Enable or disable agent self-protection

The agent self-protection feature is available for agents on Windows, Linux and macOS.

On Linux, the agent self-protection feature is disabled by default. You need to file a feature request case with Trend Micro Support to enable it.

Agent self-protection prevents local users from tampering with the agent. When enabled, if a user tries to tamper with the agent, a message such as "Removal or modification of this application is prohibited by its security settings" or "You don’t have permission to rename the item DSAService.app" will be displayed.

To update or uninstall an agent or relay, if you're a local user trying to create a diagnostic package for support from the command line (see Create a diagnostic package), you must temporarily disable agent self-protection.

Anti-Malware protection must be "On" to prevent users from stopping the agent, and from modifying agent-related files and Windows registry entries. It isn't required, however, to prevent uninstalling the agent.

You can configure agent self-protection using either the Workload Security console, or the command line on the agent's computer.

Configure self-protection through the Workload Security console

1. Open the Computer or Policy editor where you want to enable agent self-protection.

2. Click Settings > General.

3. In the Agent Self-Protection section, for Prevent local end-users from uninstalling, stopping, or otherwise modifying the Agent, select Yes.

4. For Local override requires password, select Yes and type an authentication password.
   The authentication password is highly recommended because it prevents unauthorized use of the dsa_control command. After specifying the password here, it must be entered with the dsa_control command using the -p or --passwd= option whenever a command is run on the agent.

5. Click Save.

6. To disable the setting, select No. Click Save.

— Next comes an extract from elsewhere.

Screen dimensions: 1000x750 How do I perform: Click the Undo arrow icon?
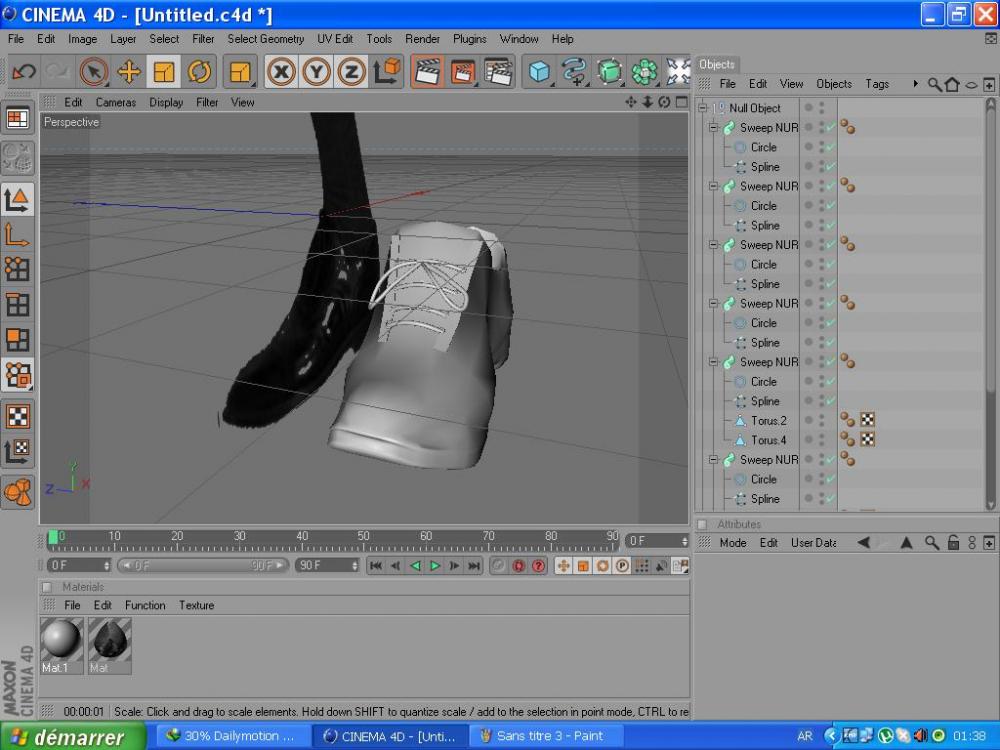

Configure self-protection using the command line

You can enable and disable self-protection using the command line. The command line has one limitation: you cannot specify an authentication password. You'll need to use the Workload Security console for that. See Configure self-protection through the Workload Security console for details.

For agents on Windows:

1. Log in to the Windows computer which has the agent installed.

2. Open the Command Prompt (cmd.exe) as Administrator.

3. Change the current directory to the agent installation folder. (The default install folder is shown below.)
   cd C:\Program Files\Trend Micro\Deep Security Agent

4. Enter one of the following commands:

   • To enable agent self-protection, enter:
     dsa_control --selfprotect=1

   • To disable agent self-protection, enter:
     dsa_control --selfprotect=0 -p <password>

where -p <password> is the authentication password, if one was specified previously in Workload Security. For details on this password, see Configure self-protection through the Workload Security console.

For agents on Linux:

1. Log in to the Linux computer which has the agent installed.

2. Open the Command Prompt as Administrator.

3. Change the current directory to the agent installation folder. (The default install folder is shown below.)
   cd /opt/ds_agent

4. Enter one of the following commands:

   • To enable agent self-protection, enter:
     dsa_control --selfprotect=1

   • To disable agent self-protection, enter:
     dsa_control --selfprotect=0 -p <password>

where -p <password> is the authentication password, if one was specified previously in Workload Security. For details on this password, see Configure self-protection through the Workload Security console.

For agents on macOS:

1. Log in to the macOS computer which has the agent installed.

2. Open the Terminal, switch to root, and enter the following command: sudo su

3. Change the current directory to the agent installation folder, for example: cd /Library/Application Support/com.trendmicro.DSAgent

4. Enter one of the following commands:

   • To enable agent self-protection, enter:
     dsa_control -s 1

   • To disable agent self-protection, enter:
     dsa_control -s 0 -p <password>

where -p <password> is the authentication password, if one was specified previously in Workload Security. For details on this password, see Configure self-protection through the Workload Security console.

Known issues for Linux

The following are known issues:

• The agent service cannot be stopped when system shutdowns or reboots. The agent service may not work properly after reboot.

• The status of the agent service may not be accurate. If you try to stop the agent service, it returns the result "successful". However, the agent service could still be running.

• If another running service has the same process name as the agent, then that other process will be added to the self-protection list.

• The agent service cannot be killed if OOM (Out-Of-Memory) happens.

• If you have enabled secure boot and self-protection is not working, please check your machine's kernel version. If the kernel version is 5.4 or less, please upgrade to a kernel version that is greater than 5.4.

Troubleshooting the Linux agent

To recover the agent self-protection service:

1. Stop the agent self-protection.

2. Restart the agent service.
   Agent self-protection will restart after the agent service restarts.